Chester was one of 143 GW volunteers who participated in the annual Martin Luther King Jr. Day of Service. Her team delivered 120 members from Emmaus Senior Service groceries that will last two weeks. “Getting Martin Luther King’s face on things is good because it helps bring attention to the need to perform community service,” Chester said. In 1994, President Clinton signed the King Holiday and Service Act to unite the nation and honor King by doing community service on his birthday. This year marked the legislation’s 10 year anniversary. GW students observed the holiday five days after the nationally celebrated date because the actual date fell during winter break.

GW groups volunteered at other sites including: boxing and bagging groceries at the Foggy Bottom Food Pantry, sorting clothes at Goodwill of Greater Washington, and helping to paint the Josephine Butler Building.

“Dr. King once said, ‘Everybody can be great because everybody can serve,'” said David Eisner, CEO of the Corporation for National and Community Service, a part of USA Freedom Corps for Americans, a White House initiative to get people to serve. “On the King Holiday and every day, we hope all Americans will honor the legacy of this great leader by following his example to serve together to make a better nation.” In a press release, Eisner said that there has been a steady growth in participation of the King Service day over the past decade. While they do not have an exact number, officials at CNCS, which provided 600,000 dollars in grants last year to service projects, estimate that “hundreds of thousands” of participants nationwide.

“MLK Day is a natural fit for service and people are taking to that,” said Siobhan Dugan, a CNCS official who spent the day painting and repairing a pool at a school in her neighborhood. “Taking the day off and going to the department store and getting ten percent off your purchase is not what King would have wanted.”

Dugan also said that many groups and organizations use the day to train and recruit volunteers to help with projects throughout the year.

Some students say performing community service is a great way to learn about the city surrounding their school.

“Participating in community service through GW is a great way to get to know the city, get off campus, and better understand the situations people in the District face and politics of the city,” said GW student Lauren Wilde, who participated in many service events through the GW Office of Community Service before becoming her fraternity’s community service co-chair.

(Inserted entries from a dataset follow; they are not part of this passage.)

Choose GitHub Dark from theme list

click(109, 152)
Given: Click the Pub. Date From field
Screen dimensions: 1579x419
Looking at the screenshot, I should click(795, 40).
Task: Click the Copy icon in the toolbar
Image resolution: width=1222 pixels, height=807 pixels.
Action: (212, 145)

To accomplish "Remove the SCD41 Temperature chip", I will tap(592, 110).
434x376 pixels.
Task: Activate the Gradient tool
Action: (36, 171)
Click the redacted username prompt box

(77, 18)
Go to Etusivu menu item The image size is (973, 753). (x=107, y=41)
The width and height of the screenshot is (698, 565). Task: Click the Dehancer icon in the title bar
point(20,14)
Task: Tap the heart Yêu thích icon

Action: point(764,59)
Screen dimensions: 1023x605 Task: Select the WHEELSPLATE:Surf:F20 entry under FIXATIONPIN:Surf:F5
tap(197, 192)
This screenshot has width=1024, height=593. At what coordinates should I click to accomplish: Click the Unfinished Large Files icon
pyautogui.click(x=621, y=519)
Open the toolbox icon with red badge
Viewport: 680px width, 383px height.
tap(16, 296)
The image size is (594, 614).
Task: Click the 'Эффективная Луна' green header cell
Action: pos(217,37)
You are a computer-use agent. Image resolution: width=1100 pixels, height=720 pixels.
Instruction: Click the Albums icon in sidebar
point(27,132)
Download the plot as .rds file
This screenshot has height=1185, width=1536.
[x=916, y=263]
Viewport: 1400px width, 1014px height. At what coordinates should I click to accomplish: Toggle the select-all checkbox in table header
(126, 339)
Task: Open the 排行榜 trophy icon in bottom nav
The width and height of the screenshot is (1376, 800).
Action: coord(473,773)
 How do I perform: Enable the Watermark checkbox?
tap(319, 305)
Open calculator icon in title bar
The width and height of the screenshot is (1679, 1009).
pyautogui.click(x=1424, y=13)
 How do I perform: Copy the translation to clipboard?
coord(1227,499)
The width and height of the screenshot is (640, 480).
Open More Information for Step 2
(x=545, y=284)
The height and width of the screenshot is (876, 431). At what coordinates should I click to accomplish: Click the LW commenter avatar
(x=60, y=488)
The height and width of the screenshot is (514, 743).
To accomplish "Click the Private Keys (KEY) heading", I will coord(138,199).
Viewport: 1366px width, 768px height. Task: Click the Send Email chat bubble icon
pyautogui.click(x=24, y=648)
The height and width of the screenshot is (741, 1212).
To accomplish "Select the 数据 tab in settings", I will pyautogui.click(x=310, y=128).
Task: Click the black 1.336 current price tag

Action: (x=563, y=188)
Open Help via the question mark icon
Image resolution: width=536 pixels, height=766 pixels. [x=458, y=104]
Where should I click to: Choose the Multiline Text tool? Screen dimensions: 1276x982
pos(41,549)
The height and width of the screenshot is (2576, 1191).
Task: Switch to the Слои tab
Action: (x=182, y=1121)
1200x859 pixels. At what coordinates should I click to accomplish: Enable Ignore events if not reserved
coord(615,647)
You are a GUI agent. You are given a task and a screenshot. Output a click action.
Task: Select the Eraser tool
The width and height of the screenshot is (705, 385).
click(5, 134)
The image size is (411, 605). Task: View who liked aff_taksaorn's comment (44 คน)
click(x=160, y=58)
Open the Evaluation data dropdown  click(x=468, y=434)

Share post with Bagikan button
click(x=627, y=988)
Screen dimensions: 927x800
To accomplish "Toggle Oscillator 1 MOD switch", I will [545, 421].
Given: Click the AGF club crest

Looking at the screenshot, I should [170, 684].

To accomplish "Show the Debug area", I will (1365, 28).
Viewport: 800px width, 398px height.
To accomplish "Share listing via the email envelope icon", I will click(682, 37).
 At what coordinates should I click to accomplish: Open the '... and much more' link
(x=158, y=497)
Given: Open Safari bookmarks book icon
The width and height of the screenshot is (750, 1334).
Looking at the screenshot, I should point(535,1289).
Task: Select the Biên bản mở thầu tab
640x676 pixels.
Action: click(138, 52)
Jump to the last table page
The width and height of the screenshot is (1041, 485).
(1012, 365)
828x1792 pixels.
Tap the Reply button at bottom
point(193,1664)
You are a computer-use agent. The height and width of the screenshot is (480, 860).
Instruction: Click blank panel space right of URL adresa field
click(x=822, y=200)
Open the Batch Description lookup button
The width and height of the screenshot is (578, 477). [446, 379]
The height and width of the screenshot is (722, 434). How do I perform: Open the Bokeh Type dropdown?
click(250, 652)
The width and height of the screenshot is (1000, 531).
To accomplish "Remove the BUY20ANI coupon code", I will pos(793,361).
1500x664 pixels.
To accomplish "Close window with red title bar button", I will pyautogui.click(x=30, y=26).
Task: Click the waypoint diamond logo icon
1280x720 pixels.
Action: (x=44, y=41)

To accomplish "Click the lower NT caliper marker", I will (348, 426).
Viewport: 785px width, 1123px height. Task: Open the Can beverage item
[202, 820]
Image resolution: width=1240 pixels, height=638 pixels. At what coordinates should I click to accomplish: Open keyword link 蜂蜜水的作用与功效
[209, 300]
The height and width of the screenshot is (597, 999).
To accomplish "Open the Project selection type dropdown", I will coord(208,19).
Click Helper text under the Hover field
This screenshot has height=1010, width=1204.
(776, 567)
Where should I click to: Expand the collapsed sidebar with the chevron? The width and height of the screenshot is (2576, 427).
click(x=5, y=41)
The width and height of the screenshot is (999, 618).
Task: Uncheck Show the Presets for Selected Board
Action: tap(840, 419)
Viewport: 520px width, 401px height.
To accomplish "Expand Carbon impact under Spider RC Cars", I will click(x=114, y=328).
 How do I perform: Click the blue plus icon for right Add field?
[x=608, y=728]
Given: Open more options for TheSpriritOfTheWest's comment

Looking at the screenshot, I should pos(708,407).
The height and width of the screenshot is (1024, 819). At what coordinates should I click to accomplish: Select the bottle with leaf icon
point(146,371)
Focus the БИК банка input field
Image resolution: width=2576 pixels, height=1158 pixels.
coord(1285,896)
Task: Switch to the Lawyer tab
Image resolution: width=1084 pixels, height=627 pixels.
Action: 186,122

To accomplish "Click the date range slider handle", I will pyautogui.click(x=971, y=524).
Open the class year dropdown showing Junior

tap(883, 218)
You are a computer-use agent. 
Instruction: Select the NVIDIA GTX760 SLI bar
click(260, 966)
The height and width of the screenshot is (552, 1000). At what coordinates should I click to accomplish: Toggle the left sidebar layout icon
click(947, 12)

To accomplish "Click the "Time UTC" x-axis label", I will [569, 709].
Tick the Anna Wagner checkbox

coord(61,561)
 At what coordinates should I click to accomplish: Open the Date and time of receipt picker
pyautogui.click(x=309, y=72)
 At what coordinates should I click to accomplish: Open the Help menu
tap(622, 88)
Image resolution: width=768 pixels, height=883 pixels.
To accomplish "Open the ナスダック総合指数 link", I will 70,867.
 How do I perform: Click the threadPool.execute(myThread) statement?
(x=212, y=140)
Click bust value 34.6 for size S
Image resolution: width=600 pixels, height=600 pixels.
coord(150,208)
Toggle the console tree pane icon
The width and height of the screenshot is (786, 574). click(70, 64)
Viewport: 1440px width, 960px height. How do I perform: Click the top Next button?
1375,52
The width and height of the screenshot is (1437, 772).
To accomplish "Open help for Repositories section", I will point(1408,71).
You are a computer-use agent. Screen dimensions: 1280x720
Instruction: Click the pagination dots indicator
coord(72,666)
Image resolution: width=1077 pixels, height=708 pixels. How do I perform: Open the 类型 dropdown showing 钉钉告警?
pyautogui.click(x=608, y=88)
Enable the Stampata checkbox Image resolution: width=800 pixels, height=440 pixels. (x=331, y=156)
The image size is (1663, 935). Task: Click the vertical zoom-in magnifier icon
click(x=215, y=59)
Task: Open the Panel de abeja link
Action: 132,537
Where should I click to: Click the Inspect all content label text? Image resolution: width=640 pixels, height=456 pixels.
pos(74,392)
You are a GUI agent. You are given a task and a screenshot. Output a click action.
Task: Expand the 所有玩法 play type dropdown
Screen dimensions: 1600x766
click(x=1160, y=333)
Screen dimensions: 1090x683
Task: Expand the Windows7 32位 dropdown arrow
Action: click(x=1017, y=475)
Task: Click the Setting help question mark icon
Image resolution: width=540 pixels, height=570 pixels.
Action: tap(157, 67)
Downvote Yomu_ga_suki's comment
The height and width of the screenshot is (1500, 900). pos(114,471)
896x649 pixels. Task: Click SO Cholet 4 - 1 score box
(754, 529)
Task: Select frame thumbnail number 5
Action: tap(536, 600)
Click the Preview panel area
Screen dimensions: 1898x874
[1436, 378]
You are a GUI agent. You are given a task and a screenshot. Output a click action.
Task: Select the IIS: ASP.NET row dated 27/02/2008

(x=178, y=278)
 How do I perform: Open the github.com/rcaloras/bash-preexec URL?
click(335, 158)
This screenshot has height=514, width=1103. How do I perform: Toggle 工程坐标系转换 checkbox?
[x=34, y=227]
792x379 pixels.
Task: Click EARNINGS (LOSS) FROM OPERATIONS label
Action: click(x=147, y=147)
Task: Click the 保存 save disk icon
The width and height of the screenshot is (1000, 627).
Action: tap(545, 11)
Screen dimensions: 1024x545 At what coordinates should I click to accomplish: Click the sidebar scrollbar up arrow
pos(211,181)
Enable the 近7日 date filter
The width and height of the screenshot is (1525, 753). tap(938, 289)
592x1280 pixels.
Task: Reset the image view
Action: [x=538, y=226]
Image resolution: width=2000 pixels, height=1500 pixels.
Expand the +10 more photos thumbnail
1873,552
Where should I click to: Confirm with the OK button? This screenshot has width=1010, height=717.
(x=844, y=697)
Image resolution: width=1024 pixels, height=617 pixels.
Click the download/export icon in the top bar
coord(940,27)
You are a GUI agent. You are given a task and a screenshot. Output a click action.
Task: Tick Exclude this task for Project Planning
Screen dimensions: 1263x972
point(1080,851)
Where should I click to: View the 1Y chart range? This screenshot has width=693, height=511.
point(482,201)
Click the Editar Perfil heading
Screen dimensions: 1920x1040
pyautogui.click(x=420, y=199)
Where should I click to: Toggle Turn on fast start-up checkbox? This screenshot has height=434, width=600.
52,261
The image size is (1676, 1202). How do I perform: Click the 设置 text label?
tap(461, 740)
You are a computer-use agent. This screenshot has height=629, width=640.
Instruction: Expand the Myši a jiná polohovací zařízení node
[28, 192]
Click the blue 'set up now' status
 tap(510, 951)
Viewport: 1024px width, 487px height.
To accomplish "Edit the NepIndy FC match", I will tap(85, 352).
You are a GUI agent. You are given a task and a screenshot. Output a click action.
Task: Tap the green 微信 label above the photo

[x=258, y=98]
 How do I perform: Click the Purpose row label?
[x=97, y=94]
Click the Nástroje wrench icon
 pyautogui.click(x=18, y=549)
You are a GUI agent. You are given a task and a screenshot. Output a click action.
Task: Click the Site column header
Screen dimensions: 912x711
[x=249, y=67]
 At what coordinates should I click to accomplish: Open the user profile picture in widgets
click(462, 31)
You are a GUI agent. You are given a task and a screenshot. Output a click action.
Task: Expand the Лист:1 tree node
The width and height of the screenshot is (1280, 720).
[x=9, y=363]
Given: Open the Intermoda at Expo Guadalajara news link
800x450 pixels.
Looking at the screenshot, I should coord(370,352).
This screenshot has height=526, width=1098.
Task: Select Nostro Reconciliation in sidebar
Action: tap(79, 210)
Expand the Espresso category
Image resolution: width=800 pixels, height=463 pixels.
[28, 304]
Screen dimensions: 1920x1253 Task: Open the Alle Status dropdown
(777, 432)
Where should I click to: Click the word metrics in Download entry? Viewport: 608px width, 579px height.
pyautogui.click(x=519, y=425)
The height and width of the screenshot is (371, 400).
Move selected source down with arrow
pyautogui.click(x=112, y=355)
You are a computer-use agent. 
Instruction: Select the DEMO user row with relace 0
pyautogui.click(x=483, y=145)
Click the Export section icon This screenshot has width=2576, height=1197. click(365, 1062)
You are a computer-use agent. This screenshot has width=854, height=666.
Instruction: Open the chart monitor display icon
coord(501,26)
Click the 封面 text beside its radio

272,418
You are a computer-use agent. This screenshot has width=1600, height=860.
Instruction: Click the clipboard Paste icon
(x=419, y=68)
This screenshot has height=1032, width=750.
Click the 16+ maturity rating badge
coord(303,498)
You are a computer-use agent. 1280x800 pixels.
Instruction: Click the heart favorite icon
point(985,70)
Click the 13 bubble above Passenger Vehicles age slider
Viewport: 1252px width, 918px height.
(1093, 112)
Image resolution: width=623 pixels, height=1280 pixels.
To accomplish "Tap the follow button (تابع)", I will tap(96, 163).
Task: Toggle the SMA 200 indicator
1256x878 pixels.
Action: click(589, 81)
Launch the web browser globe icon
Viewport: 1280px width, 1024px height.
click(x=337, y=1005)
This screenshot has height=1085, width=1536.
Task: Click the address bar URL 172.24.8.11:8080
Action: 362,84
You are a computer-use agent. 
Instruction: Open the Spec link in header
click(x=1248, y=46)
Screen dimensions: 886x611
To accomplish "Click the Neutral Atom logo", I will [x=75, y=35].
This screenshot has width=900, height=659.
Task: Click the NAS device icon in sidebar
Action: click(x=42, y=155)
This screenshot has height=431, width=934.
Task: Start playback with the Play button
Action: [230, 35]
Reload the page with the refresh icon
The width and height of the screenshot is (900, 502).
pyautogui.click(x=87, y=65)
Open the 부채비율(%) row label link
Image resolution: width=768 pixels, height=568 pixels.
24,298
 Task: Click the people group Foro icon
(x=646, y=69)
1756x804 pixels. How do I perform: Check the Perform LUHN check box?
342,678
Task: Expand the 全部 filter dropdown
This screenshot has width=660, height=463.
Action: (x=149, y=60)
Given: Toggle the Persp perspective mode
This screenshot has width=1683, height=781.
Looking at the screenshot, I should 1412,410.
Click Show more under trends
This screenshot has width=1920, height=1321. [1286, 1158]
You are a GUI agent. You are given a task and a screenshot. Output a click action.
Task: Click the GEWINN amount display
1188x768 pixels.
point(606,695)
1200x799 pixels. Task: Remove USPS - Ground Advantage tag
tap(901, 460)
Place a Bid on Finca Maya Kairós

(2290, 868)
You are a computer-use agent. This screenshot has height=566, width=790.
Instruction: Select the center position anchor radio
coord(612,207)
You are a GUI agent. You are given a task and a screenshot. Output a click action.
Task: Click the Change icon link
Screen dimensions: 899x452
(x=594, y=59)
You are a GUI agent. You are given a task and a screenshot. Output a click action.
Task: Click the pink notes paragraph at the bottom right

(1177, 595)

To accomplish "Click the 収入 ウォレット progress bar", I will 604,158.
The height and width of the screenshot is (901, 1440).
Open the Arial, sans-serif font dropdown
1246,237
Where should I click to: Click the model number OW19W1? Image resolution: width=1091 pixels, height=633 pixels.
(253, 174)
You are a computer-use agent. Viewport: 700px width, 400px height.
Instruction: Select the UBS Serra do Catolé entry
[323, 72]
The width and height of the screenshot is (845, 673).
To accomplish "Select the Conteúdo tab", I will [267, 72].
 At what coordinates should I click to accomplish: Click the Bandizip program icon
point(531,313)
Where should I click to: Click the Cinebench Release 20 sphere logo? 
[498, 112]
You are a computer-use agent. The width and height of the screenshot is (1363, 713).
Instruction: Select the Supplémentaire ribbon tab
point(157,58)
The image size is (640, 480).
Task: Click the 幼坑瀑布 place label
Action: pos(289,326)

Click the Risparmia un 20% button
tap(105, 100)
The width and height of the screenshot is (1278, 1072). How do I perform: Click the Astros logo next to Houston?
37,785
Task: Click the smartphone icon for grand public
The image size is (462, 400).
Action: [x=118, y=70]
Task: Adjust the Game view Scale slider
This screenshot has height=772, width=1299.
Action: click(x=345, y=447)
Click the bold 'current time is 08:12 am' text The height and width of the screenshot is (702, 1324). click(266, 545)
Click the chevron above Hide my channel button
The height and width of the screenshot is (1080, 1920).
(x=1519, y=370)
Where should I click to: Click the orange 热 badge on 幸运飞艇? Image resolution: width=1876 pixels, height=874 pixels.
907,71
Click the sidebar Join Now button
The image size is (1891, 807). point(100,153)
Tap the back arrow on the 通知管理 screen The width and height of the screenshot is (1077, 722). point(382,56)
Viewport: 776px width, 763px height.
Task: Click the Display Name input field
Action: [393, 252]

Throughout the year, students and student groups participate in other service events including charity marathons or walks, building homes, helping to refurbish buildings, clean parks, and tutoring children.

“Last year I worked with Jumpstart, and tutored a preschool child one-on-one, twice a week, and a whole class once a week,” Wilde said. Through Jumpstart, I became involved in other community service events. I have done projects varying from painting the interior of a house in a lower-income housing area in Anacostia, to planting vegetables through the Neighbors Project “Community Harvest” for a community that lacked affordable vegetable produce.”

Doing community service in college has helped Dana Chester relate more to the broader community and thinks it is an important part of the nation’s identity.

“It’s like what President Kennedy said: ‘ask not what your country can do for you – ask what you can do for your country.'” She said. “There is no reason if I am able bodied that I cannot help out people who are not able bodied.”